Saturday, February 18, 2012

Sharding Apache Solr in AWS

Apache Solr is the popular, blazing fast open source enterprise search platform from the Apache Lucene project. Its major features include powerful full-text search, hit highlighting, faceted search, database integration, and geospatial search. It is highly scalable, providing distributed search and index replication and it powers the search and navigation features of many of the world's largest internet sites like, AOL, eharmony, Sears, Zappos etc.
Solr is very popular among e-commerce sites as well.
Solr version 3.X is illustrated in this article. The new version of Solr 4.X is pretty advanced on Sharding, replication , Scalability and HA. Please refer following posts for more details on the same:

Why Solr Sharding ?

Simple, Documents are indexed into Solr thereby making them searchable. The usual implementations of Solr has 1-2 EC2 instances dedicated for it. But the problem becomes Multi-fold as the size of the Solr index increases and more hits happen and dependency increases, some of the issues observed are:
(a) Solr index becomes too large to fit on a Single EC2 Server  
(b) A single query takes too long to execute and respond from a single EC2 Server
(c) Concurrency and IO limits of Single EC2 Server
One solution to effectively address the above issues are Solr Sharding.
Sharding is the process of breaking a single logical index in a horizontal fashion across records and distribute them across multiple servers. It is a common database scaling strategy when you have too much data for a single database. In Solr terms, sharding is breaking up a single Solr core across multiple Solr servers. Solr has the ability to take a single query and break it up to run over multiple Solr shards, and then aggregate the results together into a single result set.
This isn’t a completely transparent operation though. The key constraint is when indexing the documents you need to decide which Solr shard gets which documents. Solr doesn’t have any logic for distributing indexed data over shards. Every document needs a unique key (ID), because you are breaking up the index based on rows, and these rows are distinguished from each other by their document ID. We can follow simple Hash Algorithms and distribute the documents between the shards. When querying for data, you supply a shards parameter that lists which Solr shards to aggregate results from. This will aggregate the results from Shards and return you the response.

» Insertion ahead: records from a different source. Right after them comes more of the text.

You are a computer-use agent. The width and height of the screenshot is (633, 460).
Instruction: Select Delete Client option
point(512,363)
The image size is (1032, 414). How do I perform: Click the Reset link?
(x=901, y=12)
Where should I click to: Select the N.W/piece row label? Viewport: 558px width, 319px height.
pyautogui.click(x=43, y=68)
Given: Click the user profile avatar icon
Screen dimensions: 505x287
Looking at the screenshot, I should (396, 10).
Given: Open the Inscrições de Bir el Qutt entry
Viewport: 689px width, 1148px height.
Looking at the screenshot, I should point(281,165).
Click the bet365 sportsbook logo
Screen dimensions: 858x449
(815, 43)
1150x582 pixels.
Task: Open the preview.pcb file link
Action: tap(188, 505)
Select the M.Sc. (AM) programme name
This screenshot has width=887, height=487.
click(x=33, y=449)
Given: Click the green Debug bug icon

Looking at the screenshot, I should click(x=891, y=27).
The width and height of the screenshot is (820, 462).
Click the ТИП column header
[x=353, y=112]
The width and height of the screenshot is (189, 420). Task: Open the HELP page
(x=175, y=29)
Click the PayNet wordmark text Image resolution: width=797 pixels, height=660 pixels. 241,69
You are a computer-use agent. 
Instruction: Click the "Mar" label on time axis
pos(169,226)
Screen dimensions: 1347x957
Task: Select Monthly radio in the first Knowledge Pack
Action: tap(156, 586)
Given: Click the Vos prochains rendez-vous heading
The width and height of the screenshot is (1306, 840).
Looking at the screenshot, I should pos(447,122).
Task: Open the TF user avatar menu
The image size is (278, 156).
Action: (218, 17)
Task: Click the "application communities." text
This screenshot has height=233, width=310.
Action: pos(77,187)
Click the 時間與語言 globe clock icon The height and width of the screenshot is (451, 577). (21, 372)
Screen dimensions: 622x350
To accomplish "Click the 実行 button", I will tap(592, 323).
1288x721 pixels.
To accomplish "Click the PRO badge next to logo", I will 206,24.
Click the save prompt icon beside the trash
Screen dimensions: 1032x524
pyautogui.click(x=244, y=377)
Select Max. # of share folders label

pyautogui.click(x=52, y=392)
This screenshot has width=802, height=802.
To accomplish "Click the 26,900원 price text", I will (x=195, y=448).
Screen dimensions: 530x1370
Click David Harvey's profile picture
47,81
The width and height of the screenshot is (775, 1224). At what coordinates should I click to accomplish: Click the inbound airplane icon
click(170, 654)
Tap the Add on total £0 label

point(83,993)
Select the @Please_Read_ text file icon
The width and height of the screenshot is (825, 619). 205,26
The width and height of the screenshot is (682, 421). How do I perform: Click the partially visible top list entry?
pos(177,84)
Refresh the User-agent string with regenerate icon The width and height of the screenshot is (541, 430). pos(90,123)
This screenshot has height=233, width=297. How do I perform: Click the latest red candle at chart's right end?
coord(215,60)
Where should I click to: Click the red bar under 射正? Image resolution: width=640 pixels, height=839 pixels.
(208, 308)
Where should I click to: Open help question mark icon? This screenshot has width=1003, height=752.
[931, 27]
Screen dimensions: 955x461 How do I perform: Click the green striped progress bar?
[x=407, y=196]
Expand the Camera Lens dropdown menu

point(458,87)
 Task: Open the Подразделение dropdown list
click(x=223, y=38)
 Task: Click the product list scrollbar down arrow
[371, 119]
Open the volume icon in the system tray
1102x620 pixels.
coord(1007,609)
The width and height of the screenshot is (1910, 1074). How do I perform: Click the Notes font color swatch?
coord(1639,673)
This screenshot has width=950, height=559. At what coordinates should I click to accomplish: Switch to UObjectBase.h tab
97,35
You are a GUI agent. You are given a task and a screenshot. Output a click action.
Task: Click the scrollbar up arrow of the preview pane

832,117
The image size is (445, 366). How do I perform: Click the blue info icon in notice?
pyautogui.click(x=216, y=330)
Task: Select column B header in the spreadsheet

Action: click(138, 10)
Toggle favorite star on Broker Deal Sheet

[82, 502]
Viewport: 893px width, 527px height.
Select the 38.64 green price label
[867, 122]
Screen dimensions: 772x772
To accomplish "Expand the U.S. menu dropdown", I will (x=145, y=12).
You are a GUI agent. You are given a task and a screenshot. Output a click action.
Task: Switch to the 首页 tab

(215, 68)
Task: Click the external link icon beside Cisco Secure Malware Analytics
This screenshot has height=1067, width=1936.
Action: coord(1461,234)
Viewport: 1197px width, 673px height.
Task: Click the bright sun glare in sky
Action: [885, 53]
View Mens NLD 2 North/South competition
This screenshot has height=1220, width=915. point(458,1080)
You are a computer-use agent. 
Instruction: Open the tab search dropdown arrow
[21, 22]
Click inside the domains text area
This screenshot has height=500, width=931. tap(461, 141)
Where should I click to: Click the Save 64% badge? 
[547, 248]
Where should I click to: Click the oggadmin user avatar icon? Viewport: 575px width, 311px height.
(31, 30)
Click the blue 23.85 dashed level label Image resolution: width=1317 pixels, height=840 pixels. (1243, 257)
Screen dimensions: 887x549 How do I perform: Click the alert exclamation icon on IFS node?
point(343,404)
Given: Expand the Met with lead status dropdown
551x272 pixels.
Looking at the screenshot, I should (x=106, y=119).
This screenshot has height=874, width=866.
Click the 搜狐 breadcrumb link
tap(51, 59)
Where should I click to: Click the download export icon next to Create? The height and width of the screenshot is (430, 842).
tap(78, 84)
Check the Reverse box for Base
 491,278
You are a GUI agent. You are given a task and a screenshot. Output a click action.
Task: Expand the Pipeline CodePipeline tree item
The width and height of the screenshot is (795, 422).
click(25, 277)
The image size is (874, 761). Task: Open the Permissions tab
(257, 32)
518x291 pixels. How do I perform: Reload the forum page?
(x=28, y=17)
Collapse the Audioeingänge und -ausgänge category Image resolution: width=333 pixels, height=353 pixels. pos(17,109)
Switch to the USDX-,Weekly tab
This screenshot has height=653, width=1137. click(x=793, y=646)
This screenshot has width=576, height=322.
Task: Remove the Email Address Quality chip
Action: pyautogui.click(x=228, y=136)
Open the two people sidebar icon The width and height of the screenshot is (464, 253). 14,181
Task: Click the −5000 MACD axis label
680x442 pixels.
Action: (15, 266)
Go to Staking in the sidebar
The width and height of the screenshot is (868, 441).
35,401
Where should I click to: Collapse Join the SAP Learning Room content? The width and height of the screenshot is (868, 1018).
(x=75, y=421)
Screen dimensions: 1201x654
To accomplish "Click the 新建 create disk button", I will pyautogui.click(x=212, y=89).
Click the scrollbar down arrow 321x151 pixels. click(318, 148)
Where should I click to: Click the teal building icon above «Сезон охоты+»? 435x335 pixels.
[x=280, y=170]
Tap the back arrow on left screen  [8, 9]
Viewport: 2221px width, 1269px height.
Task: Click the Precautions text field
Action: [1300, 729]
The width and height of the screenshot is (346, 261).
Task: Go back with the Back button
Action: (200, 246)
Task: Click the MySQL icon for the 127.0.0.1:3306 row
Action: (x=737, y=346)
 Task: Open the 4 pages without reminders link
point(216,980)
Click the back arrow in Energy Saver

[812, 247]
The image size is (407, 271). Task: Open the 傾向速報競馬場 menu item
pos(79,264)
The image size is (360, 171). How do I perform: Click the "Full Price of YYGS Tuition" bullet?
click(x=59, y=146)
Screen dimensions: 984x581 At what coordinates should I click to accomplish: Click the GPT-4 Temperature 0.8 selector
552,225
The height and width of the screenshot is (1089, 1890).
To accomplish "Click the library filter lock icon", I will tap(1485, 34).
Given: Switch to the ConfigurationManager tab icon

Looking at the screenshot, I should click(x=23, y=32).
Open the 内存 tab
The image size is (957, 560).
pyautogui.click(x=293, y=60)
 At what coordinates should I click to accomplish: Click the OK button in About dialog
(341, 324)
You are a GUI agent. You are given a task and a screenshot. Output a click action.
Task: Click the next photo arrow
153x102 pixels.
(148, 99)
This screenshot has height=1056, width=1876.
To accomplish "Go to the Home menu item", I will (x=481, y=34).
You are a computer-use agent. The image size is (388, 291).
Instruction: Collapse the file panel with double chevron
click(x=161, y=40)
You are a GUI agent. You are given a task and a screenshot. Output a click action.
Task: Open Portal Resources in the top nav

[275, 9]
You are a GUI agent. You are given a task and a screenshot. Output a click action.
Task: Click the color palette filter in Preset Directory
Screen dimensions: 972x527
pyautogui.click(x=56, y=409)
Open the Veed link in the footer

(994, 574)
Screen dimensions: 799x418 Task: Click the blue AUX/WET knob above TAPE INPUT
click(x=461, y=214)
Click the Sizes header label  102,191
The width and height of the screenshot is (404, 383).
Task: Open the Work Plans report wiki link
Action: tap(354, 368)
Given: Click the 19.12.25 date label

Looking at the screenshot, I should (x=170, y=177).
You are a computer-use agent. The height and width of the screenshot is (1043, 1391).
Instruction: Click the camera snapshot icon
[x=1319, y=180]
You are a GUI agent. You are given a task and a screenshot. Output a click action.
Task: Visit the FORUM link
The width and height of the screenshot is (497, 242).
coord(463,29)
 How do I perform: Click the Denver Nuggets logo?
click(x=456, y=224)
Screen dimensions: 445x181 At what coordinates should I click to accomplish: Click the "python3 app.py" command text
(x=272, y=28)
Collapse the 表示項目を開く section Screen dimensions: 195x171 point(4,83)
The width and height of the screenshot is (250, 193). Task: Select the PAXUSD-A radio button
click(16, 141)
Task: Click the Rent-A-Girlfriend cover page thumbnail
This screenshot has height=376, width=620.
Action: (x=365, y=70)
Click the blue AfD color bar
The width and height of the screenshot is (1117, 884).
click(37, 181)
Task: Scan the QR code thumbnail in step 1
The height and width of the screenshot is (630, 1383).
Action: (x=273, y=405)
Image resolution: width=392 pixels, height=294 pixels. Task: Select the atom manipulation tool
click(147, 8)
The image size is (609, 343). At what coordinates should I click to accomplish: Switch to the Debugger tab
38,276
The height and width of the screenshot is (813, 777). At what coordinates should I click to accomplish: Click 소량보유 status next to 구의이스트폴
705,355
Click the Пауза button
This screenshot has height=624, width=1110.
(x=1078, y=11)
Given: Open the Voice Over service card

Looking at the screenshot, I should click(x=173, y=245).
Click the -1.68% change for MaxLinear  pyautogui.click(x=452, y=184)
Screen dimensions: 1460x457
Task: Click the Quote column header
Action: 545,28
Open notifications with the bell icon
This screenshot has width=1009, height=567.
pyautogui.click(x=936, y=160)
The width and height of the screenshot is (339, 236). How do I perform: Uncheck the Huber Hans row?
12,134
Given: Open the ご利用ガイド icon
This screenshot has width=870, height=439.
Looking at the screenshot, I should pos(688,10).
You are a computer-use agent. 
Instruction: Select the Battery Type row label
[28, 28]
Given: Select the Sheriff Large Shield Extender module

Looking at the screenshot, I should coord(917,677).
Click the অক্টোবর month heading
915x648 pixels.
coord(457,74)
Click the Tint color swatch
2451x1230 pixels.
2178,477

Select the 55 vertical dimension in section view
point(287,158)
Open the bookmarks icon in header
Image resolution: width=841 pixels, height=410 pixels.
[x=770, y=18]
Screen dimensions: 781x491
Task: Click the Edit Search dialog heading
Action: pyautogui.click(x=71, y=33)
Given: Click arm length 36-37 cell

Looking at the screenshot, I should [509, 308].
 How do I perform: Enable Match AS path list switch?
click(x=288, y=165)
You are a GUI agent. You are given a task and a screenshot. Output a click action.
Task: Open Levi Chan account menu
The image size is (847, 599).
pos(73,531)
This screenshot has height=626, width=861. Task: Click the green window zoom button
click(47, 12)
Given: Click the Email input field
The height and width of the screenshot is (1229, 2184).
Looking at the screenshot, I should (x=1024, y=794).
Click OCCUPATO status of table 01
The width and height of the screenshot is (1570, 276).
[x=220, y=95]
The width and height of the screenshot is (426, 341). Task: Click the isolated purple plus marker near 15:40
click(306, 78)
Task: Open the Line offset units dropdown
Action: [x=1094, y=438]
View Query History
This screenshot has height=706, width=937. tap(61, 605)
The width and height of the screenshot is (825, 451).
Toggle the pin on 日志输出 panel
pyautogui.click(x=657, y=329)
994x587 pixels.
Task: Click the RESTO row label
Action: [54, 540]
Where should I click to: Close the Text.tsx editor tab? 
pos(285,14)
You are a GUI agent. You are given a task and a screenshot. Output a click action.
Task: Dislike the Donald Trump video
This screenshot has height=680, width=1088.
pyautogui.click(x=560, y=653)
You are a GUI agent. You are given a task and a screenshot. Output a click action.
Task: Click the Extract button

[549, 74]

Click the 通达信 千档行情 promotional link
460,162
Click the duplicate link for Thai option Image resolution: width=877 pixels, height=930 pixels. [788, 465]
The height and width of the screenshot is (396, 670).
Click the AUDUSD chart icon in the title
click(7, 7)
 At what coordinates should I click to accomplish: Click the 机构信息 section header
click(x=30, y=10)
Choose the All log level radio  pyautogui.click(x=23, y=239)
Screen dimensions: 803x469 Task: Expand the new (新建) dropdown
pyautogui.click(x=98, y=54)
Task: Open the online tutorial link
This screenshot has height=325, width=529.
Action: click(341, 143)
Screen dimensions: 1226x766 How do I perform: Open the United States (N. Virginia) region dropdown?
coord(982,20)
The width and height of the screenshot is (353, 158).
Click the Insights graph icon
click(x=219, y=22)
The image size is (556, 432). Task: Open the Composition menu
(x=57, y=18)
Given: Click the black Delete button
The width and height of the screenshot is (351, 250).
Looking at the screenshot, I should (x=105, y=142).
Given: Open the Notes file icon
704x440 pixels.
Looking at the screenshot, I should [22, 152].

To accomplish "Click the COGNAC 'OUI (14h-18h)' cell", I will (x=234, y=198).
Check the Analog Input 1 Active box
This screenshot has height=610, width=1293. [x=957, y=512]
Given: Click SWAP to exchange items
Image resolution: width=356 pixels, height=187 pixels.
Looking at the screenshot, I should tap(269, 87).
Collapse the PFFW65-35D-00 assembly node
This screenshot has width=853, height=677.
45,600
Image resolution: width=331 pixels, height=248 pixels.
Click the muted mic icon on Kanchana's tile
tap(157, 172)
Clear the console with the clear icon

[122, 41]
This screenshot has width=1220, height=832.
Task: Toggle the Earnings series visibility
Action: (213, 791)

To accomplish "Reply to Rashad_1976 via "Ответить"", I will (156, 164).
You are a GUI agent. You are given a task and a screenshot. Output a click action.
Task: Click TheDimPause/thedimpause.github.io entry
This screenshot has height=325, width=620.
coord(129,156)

Setting up Solr in the AWS
  1. Launch an Amazon EC2 Linux instance with Sun Java installed
  2. Download Solr latest stable release
  3. Unzip the Solr release and change the working directory to be the “example” directory
    1. user@solr:/opt$ tar -xzvf apache_solr_3.3.0.tgz
      user@solr:/opt$ cd apache_solr_3.3.0/example
  4. Copy the (multi-core supported) SolrHome directory, which contains the schema and config files, into this instance under /user/home
  5. Start the Solr server by specifying the solr-home directory.
    1. user@solr:/opt/apache_solr_3.3.0/example$ java –Dsolr.solr.home=/user/home/SolrHome –jar start.jar
Your solr server is up and running. Let’s consider that the Public URL for the solr server is: Repeat the above steps again to launch a similar instance with a Public URL say (Note: The Public URLs for your solr servers will be different when you set it up on AWS. Please use them accordingly.)
We now have 2 Solr shards running in the Amazon EC2 !!
Initializing the Solr shards
Let’s use Solrj, a java client to access Solr. It offers a java interface to add, update, and query the index.
public class SolrShards {
    private final int NO_OF_SHARDS = 2;
    private CommonsHttpSolrServer[] solrServerShard = null;
    public SolrShards () {
        String[] solrShardLocations = {"", ""};
        try {
            solrServerShard = new CommonsHttpSolrServer[NO_OF_SHARDS];
            for (int i = 0; i < solrShardLocations.length; i++) {
                solrServerShard[i] = new CommonsHttpSolrServer(solrShardLocations[i]);
                ((CommonsHttpSolrServer) solrServerShard[i]).setParser(new XMLResponseParser());
        catch (MalformedURLException e) {
Indexing documents into shards
 As mentioned above, Solr doesn’t have any logic for distributing indexed data over shards.uniqueId.hashCode() % numServers  determines which server a document should be indexed at.
solrServerShard[businessEntity.getId().hashCode() % NO_OF_SHARDS].addBean(businessEntity);
solrServerShard[businessEntity.getId().hashCode() % NO_OF_SHARDS].commit();
Distributed Search: Searching across shards
The ability to search across shards is built into the query request handlers. You do not need to do any special configuration to activate it. In order to search across two shards, you would issue a search request to Solr, and specify in a shards URL parameter a comma delimited list of all of the shards to distribute the search across. You can issue the search request to any Solr instance, and the server will in turn delegate the same request to each of the Solr servers identified in the shards parameter. The server will aggregate the results and return the standard response format.
public class SolrShards {
    private CommonsHttpSolrServer getSolrServer () {
        String solrLocation = "";
        CommonsHttpSolrServer solrServer = null;
        try {
            solrServer = new CommonsHttpSolrServer(solrLocation);
            ((CommonsHttpSolrServer)solrServer).setParser(new XMLResponseParser());
        catch (MalformedURLException e)  {}
        return solrServer;
    public void QueryBusinessEntities() {
        SolrServer solrServer = getSolrServer ();
        SolrQuery query = new SolrQuery();
        query.setParam("shards", ",");
        query.addSortField("profit", SolrQuery.ORDER.asc);
        QueryResponse rsp = solrServer.query( query );
That’s it! You have set up 2 Solr shards on 2 different machines and performed distributed search successfully.
Solr Standalone v/s Solr Shards Comparison

A simple test validate the performance of Solr Standalone vs Solr Shards was conducted. M1.Large was the Solr EC2 instance type attached with EBS volume. All default configs were used in this simple test, we believe more throughput can be achieved by tuning at various levels.The size of each Solr record used is approximately 1.3KB.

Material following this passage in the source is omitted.